A lucky few found joy in new romances. During lockdown, and shortly after her 72nd birthday, Melanie Beene of San Francisco got a LinkedIn message from an old college boyfriend.
“I hadn’t thought about him in more than 50 years. When his wife died and he was preparing their house for sale, he found letters that I had written him from my junior year abroad and wondered if I wanted them back. Despite being on opposite coasts, and thanks to technology, we were able to be in daily communication: first by email, then telephone, then FaceTime and Zoom, and finally in person (five visits so far and more planned). I am savoring the sweetness of deep connection with another; of being seen, appreciated, and loved. And all the more special because of its unexpectedness!”
Relationships also ended, but some, like Victoria Restrepo of Potomac, Md., found contentment there, too.
“I am 63 years old and last year was a hard one for me, not only because of the pandemic, but because my husband left me, I had to sell my home, and my youngest son went to college. Since I didn’t have a place to stay and I was very confused about what should I do in the future, I first started visiting the national and state parks. I stayed in cabins, tents, boats, trailers, and inside my car. I have visited 31 states so far. I still don’t know what I will do in the future, but even though it’s been hard traveling by myself, I feel much stronger and happier now.”
More than anything, flourishing came for many of you through self-discovery. Here’s John Robert Hatherly from Chicago:
“Last year when the pandemic first took hold in the U.S., I decided to give myself a mulligan and take a second chance at my life. I quit drinking and started doing yoga, left a toxic workplace and abusive employer, and opened my own creative studio dedicated to promoting peace through nonviolent communication. My newfound joy comes from knowing that ‘normal’ never existed in the first place.
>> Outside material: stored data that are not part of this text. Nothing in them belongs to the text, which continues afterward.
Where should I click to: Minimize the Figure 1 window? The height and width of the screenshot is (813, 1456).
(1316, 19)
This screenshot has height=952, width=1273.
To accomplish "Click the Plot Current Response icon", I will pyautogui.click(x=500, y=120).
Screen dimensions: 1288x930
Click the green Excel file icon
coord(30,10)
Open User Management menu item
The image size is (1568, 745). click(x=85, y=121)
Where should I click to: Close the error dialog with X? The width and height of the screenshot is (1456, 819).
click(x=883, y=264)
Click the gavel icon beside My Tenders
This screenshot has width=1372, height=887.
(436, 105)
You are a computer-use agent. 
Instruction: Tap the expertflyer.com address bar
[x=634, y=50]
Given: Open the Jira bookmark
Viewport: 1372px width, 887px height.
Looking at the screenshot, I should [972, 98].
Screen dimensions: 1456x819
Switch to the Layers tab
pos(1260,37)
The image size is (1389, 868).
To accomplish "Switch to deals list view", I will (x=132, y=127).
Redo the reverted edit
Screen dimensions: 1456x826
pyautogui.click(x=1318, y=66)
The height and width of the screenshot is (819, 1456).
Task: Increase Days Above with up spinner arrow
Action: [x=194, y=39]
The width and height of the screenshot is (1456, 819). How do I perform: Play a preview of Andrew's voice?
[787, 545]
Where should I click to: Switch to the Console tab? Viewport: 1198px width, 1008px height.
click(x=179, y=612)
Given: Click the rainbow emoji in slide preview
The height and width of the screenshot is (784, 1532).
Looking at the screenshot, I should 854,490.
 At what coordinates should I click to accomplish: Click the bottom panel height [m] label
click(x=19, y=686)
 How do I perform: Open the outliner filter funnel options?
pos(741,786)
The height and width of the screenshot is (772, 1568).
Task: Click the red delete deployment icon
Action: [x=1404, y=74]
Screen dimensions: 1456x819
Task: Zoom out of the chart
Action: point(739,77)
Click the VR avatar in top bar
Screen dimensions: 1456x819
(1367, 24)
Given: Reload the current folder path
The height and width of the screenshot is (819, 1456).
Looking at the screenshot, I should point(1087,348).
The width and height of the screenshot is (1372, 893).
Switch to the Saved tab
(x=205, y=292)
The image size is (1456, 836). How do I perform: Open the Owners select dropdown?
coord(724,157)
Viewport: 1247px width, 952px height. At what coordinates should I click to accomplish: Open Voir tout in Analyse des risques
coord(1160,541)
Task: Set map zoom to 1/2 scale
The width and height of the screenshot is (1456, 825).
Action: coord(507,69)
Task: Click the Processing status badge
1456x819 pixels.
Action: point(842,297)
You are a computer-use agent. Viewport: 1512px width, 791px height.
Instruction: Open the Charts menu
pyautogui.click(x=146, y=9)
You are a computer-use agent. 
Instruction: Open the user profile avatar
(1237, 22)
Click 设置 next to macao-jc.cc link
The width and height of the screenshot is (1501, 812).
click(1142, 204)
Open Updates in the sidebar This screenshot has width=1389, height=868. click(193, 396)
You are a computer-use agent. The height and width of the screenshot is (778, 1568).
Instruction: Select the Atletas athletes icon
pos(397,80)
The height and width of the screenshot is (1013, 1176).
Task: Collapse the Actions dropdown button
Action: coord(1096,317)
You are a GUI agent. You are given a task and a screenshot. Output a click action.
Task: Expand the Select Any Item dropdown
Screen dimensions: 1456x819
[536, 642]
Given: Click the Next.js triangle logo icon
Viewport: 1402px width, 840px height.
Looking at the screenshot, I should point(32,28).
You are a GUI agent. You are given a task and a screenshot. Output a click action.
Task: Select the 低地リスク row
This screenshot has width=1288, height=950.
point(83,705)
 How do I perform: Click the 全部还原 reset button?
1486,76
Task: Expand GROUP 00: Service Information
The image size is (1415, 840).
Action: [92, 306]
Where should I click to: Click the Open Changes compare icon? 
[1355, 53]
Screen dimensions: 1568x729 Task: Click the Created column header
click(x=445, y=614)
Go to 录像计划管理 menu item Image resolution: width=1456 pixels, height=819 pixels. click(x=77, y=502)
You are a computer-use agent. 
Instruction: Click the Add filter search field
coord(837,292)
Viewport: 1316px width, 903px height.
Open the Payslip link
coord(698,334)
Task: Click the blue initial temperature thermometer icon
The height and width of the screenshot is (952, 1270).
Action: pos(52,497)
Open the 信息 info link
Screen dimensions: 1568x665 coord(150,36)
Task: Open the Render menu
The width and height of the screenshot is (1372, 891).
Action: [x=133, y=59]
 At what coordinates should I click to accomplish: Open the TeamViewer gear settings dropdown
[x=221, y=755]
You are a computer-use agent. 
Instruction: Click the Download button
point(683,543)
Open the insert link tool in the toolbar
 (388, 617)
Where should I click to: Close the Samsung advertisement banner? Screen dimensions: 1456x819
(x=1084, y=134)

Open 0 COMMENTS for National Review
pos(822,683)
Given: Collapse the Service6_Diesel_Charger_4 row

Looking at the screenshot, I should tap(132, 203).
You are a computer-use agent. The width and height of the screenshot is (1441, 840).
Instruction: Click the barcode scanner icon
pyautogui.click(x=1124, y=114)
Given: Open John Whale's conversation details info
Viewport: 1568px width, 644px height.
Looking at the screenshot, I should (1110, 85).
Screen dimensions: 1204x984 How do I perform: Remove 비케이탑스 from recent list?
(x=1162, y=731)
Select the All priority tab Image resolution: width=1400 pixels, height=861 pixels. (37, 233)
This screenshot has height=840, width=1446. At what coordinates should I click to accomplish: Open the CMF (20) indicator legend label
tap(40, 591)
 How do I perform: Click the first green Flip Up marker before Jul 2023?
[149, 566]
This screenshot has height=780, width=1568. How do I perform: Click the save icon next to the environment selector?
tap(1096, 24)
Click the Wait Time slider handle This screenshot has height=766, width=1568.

And I’m never going back.”
Vaccine rollout
The vaccination campaign in Europe is accelerating, and officials expect to match the pace of the U.S. by July, the Washington Post reports.
The vaccines regulator in Britain advised that all adults under 40 should be offered alternatives to AstraZeneca’s vaccine.
Norwegian Cruise Line is threatening to skip ports in Florida because of the governor’s order banning businesses from requiring that customers be vaccinated, The Associated Press reports.
Serbia is offering $30 to every citizen who gets a coronavirus vaccine before the end of May, Euronews reports.
See how the vaccine rollout is going in your county and state.
What else we’re following
India is facing a surge of cases in rural areas where election rallies were held.
Germany appears to have entered a new, more hopeful phase of recovery after months of struggling against a tough third wave of the coronavirus.
There’s a debate about whether sexuality and gender identity should be represented in U.S. Covid data.
Pilots are getting ready to fly again as international travel is set to resume.
What you’re doing
I am planning a trip to visit my 95-year-old father thousands of miles away in an assisted living home. However, it is already too late. Covid year isolation took what was left of his life. Several months ago, he stopped talking on the phone with his kids. So I don’t think he will even know me, but I will know him. I am sad.